## Required action
Print the passage of the column on Governor Beshear and the casino vote between "After casino vote, Gov." and "on November’s ballot.", inclusive, with every word unchanged.

Quoted passage below:

John David Dyche Sees Governor Steve Beshear "Lapsing Into Irrelevance ... After Casino Vote".
After casino vote, Gov. Beshear lapsing into irrelevance
Written by John David Dyche
Kentucky Gov. Steve Beshear’s second term effectively ended last Thursday, 74 days after it began, when the state Senate rejected a constitutional amendment permitting casino gambling. The measure did not muster a majority, much less the two-thirds approval needed to put it on November’s ballot.
By losing his top priority right after winning landslide re-election, Beshear prematurely begins a long, lame duck descent. He will lose power with each passing day, becoming exponentially less influential until lapsing into total irrelevance except for dispensing patronage to friends and financial backers.
How did it this happen? Beshear’s biggest mistake was not campaigning on a particular gambling plan. If he had offered voters something specific he could have claimed a mandate for it. But that would have required boldness and imagination, qualities present only in the rhetoric of this timid administration.
At his most powerful just after inauguration, Beshear presented an “inadequate” budget. Kentuckians wondered why a governor would do that. A strong leader would have offered an adequate budget and fought for it. This one meekly settled for still more mediocrity.
Beshear then proffered a tepid tax reform initiative, put his loquacious lieutenant Jerry Abramson in charge of it, and appointed a task force on which expertise is conspicuously absent. Meanwhile, turmoil engulfs Beshear’s Cabinet for Health and Family Services. Its promises to produce child abuse death records go unfulfilled, implementation of statewide Medicaid managed care is disastrous, and there is no secretary.
Despite having had five years to develop an expanded gambling plan Beshear was amazingly still without one. Months that could have been used to build support passed with only promises and delays. When Beshear’s belated plan finally emerged it was ill-conceived and had little buy-in from legislators and stakeholders.
Some whined that the outcome would have been different if state Sen. Gerald Neal had been present to vote. Neal, last seen losing a lucrative minority set-aside contract from the Metropolitan Sewer District, was inexplicably away from Frankfort when the roll was called. Yet no one has explained how his presence would have meant victory or identified the senators whose votes would have changed.
Beshear reflexively, and ridiculously, blamed Republican Senate President David Williams for the amendment’s death. On Friday, the Capitol’s corridors were full of chatter that Beshear was also angry at fellow Democrat Greg Stumbo, the House speaker. Observers say the “no” vote of Sen. Johnny Ray Turner, a Stumbo ally, signaled the speaker’s reluctance to add gambling to a fall ballot already featuring unpopular Democratic President Barack Obama (whom Beshear recently embraced).
Stumbo’s concerns about conservative turnout this fall are exacerbated by the Supreme Court’s ruling Friday that state House elections cannot be held in the unconstitutional Democrat-friendly districts he drew. (This columnist is an attorney for the Republican plaintiffs in that lawsuit.) The GOP should now reduce, if not eliminate, the Democratic House majority.

End of Quoted passage.
Supplied entries below:

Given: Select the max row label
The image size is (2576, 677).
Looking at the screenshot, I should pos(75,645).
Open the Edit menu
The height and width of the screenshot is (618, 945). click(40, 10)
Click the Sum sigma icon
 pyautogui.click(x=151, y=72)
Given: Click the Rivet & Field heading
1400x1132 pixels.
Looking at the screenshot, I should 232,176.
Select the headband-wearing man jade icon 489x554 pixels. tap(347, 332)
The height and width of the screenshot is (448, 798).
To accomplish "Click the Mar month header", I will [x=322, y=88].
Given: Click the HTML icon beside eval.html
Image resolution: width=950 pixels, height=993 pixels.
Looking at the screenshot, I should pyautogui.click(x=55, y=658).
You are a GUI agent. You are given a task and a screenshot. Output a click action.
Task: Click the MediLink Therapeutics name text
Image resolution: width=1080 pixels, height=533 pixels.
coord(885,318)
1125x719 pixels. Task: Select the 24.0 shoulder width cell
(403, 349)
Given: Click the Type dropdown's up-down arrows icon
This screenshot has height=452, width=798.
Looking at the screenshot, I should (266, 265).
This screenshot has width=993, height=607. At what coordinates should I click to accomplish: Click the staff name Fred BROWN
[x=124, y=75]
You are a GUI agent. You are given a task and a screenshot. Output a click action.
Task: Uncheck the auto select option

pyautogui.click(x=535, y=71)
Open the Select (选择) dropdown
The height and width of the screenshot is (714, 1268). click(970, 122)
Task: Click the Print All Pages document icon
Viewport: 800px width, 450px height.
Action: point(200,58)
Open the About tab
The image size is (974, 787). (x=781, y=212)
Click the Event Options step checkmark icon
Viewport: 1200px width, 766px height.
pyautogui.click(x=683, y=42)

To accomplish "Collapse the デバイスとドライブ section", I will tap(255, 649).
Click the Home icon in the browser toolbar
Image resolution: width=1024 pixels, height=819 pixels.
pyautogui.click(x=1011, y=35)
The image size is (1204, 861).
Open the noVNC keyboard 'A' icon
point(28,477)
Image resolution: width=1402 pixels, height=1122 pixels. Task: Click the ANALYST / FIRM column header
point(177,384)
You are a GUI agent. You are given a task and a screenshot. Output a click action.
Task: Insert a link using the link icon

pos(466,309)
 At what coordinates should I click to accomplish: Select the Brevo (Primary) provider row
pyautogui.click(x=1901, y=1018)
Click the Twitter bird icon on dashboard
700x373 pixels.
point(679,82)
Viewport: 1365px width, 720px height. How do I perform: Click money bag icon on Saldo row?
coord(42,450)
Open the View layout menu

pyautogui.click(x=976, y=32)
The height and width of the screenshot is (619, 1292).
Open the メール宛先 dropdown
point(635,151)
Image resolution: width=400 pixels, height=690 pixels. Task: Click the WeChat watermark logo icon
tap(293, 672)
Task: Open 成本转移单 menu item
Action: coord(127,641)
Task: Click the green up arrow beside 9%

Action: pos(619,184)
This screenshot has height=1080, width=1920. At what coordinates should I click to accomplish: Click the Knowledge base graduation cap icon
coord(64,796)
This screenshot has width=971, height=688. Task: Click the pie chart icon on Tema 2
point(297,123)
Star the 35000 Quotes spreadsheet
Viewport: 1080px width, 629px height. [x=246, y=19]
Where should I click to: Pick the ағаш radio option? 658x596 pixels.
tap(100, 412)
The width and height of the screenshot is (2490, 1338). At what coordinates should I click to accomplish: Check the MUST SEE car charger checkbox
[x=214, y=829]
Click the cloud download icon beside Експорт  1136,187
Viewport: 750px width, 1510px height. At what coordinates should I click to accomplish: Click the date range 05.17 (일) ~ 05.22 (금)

End of Supplied entries.

## Written solution
After casino vote, Gov. Beshear lapsing into irrelevance
Written by John David Dyche
Kentucky Gov. Steve Beshear’s second term effectively ended last Thursday, 74 days after it began, when the state Senate rejected a constitutional amendment permitting casino gambling. The measure did not muster a majority, much less the two-thirds approval needed to put it on November’s ballot.